ASSIGNMENT:
Once you find the line with "合肥 高新区 肥东 肥西" in the data that follows, repeat it and every line after it exactly, through the line with "纸制品激光加工 (64, 184)".

SOURCE DATA:
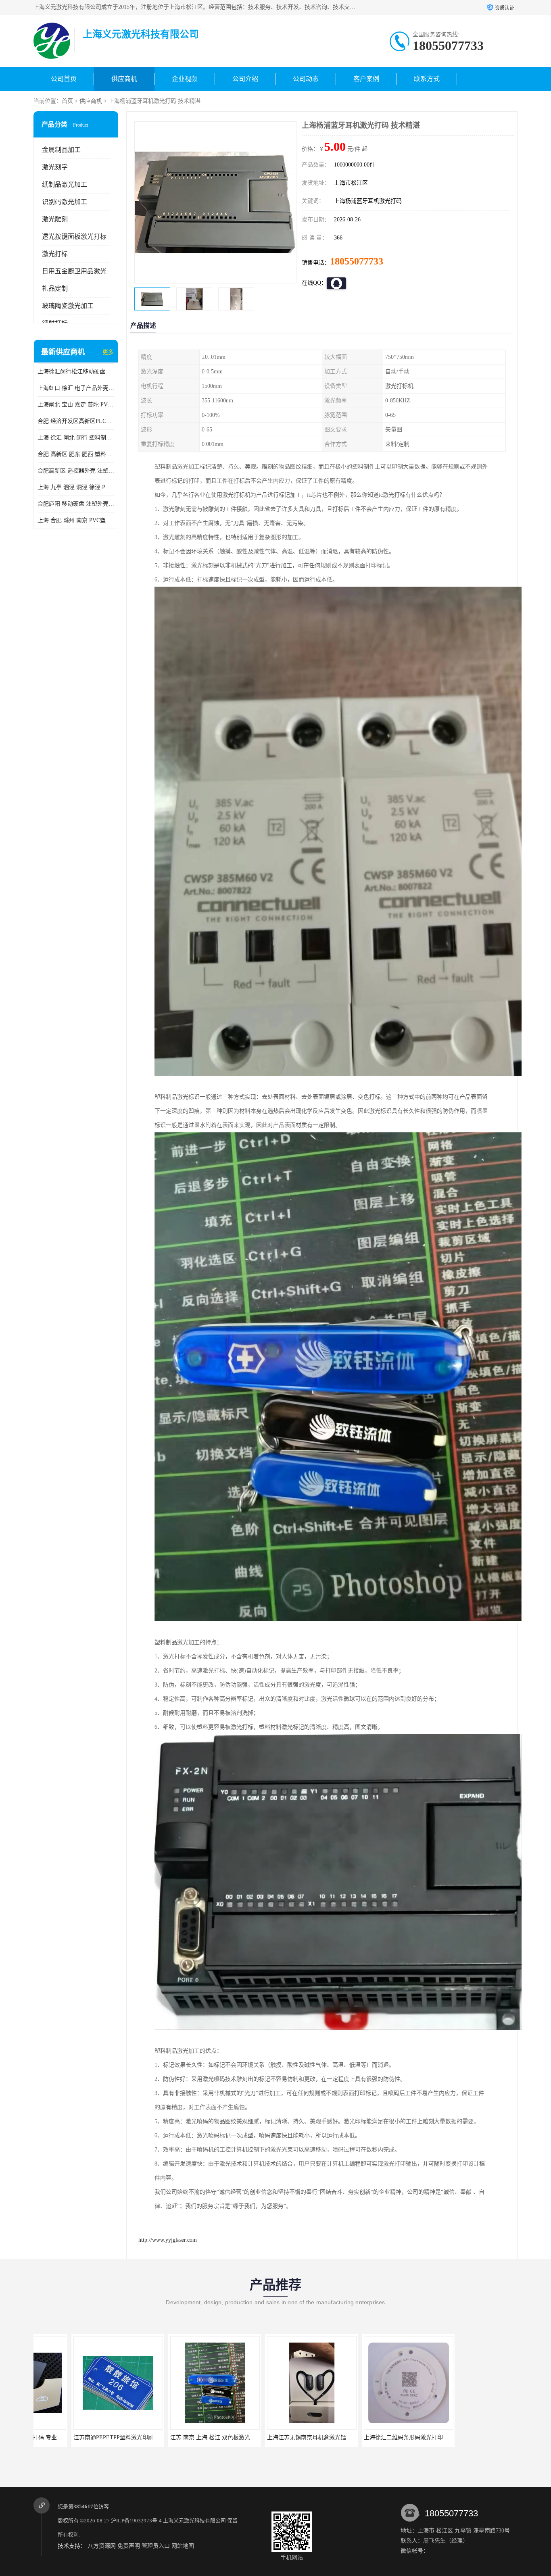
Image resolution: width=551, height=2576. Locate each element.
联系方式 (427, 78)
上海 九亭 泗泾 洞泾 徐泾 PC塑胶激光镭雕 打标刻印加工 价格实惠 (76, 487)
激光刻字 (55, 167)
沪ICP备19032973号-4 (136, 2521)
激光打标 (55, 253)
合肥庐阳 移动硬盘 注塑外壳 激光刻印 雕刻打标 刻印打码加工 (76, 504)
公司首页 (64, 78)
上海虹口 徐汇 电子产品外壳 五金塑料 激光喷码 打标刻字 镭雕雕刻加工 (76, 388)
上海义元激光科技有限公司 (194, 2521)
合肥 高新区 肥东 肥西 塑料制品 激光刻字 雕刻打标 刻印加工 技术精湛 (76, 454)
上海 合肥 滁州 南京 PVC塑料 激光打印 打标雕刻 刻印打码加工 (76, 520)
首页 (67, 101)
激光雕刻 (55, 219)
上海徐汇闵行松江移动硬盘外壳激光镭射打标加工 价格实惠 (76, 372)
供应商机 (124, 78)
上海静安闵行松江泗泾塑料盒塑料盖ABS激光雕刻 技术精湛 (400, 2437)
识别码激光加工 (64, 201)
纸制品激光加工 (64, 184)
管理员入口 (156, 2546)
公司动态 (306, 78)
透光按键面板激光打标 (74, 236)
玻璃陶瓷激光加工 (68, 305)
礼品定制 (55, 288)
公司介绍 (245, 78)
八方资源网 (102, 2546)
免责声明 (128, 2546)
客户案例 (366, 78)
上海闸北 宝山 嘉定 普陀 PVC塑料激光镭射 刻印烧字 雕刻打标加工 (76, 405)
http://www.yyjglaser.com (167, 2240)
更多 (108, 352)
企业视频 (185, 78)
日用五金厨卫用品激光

...

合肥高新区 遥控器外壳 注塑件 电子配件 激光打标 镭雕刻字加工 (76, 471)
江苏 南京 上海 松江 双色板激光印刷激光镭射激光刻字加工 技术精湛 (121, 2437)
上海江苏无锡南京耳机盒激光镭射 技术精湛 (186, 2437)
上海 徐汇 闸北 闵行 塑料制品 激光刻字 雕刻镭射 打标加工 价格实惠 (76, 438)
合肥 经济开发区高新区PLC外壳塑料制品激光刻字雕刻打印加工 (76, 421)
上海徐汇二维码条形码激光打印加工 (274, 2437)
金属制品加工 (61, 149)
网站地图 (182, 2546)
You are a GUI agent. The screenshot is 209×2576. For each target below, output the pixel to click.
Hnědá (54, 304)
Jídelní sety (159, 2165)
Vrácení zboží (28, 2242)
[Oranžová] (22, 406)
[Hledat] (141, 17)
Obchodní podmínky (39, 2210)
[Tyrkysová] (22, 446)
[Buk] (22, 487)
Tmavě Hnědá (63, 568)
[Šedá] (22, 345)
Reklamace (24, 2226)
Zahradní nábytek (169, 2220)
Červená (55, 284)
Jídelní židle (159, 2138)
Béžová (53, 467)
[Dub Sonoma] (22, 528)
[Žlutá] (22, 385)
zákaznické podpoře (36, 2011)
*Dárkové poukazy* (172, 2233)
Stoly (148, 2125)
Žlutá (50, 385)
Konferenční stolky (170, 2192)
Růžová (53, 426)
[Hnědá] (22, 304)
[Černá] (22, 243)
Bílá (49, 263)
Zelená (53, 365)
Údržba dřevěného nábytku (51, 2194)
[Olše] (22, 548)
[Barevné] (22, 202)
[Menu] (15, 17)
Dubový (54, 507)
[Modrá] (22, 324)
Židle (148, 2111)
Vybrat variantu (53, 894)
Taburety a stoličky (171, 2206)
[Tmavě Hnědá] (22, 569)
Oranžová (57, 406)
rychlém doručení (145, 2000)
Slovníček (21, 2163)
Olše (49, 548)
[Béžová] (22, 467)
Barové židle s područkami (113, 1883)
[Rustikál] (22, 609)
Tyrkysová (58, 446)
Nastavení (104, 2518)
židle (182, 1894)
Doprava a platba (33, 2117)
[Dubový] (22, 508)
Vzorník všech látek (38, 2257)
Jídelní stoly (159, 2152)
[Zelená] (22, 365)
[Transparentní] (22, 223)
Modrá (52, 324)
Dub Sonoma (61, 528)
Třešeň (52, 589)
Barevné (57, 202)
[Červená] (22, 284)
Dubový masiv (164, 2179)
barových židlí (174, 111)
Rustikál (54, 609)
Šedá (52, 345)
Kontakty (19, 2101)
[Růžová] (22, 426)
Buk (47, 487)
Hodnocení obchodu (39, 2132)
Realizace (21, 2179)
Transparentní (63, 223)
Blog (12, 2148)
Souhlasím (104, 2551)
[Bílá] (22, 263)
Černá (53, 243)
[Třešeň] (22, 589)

EXERCISE SOLUTION:
合肥 高新区 肥东 肥西 塑料制品 激光刻字 雕刻打标 刻印加工 技术精湛 (76, 454)
上海 合肥 滁州 南京 PVC塑料 激光打印 打标雕刻 刻印打码加工 (76, 520)
首页 (67, 101)
激光雕刻 (55, 219)
上海徐汇闵行松江移动硬盘外壳激光镭射打标加工 价格实惠 (76, 372)
供应商机 (124, 78)
上海静安闵行松江泗泾塑料盒塑料盖ABS激光雕刻 技术精湛 (400, 2437)
识别码激光加工 (64, 201)
纸制品激光加工 (64, 184)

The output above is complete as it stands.